8.15 ”Misconduct” means the commission of any act of fraud, embezzlement or dishonesty by the Optionee, any unauthorized use or disclosure by such person of confidential information or trade secrets of the Company, or any other intentional misconduct or negligence by such person adversely affecting the business or affairs of the Company in a material manner. The foregoing definition shall not be deemed to be inclusive of all the acts or omissions which the Company may consider as grounds for the dismissal or discharge of any Optionee or other person in the service of the Company.

8.16 ”Nonemployee Director” means a member of the Board who is not an Officer or Employee; provided that, as used in Section 2.1, the term “Non-Employee Director” shall have the meaning provided in that section.
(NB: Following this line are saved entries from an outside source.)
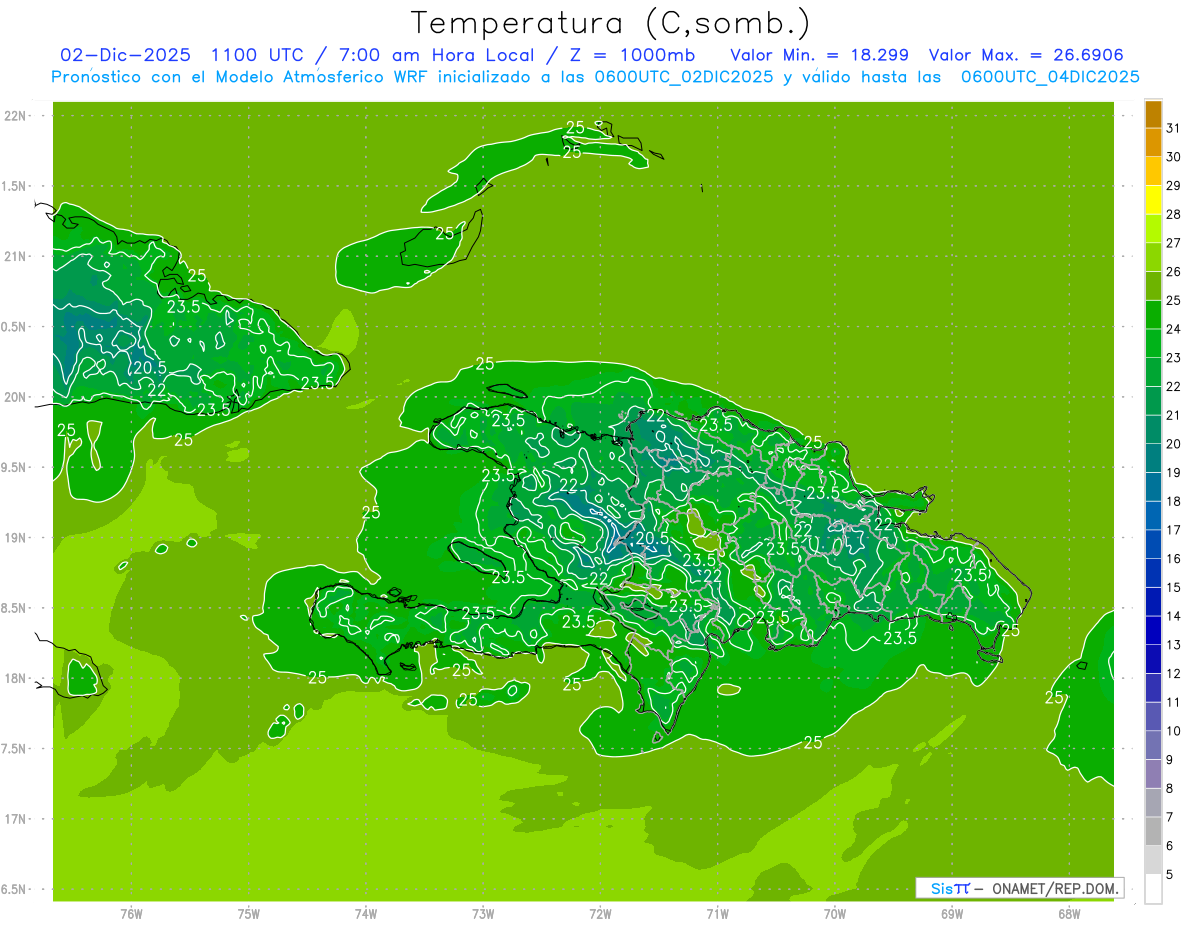1200x927 pixels.
Task: Click the 72W longitude axis label
Action: click(600, 913)
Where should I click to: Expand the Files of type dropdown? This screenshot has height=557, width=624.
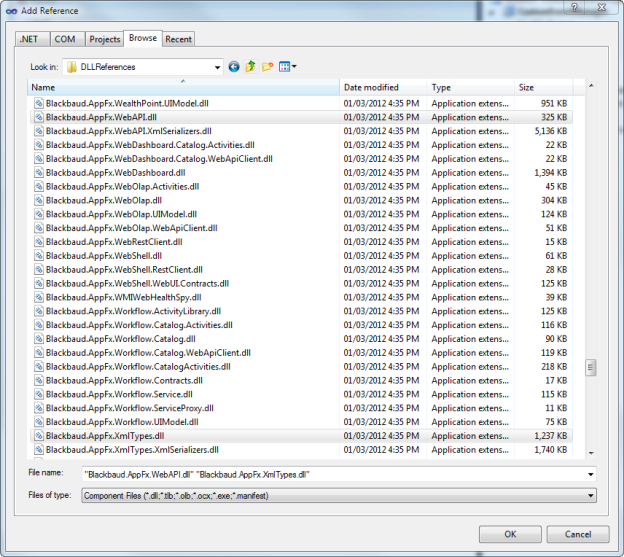click(x=591, y=496)
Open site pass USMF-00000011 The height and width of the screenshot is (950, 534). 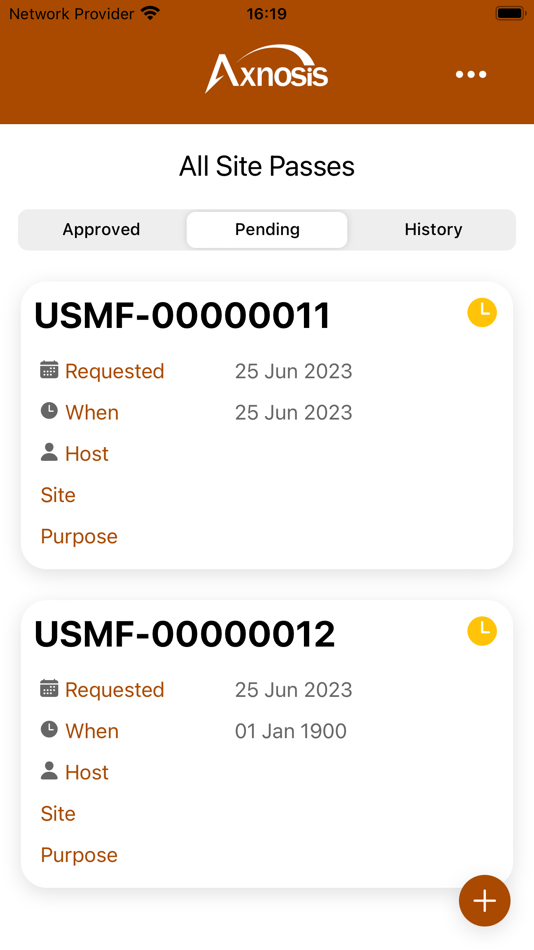[x=267, y=425]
8.17 ”Nonqualified Stock Option” means an Option granted pursuant to Article III.

8.18 ”Officer” means an officer of the Company or of any subsidiary or affiliate of the Company.

8.19 ”Option” means a Nonqualified Stock Option.

8.20 ”Optionee” means an Employee, Nonemployee Director, or Advisor to whom an Option has been granted hereunder.

8.21 ”Option Agreement” means an agreement between the Company and an Optionee with respect to one or more Options.

8.22 ”Permanent Disability” has the same meaning as that provided in Section 22(e)(3) of the Code.


8.23 ”Plan” means the China BAK Battery, Inc. Stock Option Plan, as amended from time to time.

8.24 ”Plan Shares” means shares of Common Stock issuable pursuant to the Plan.

8.25 ”Restricted Stock” means any shares granted under Article IV of the Plan.

8.26 ”Rule 16b-3” means Rule 16b-3 promulgated under the Exchange Act or any successor rule.

8.27 ”Securities Act” means the Securities Act of 1933, as amended.

8.28 ”Tax Date” means the date on which the amount of tax to be withheld is determined.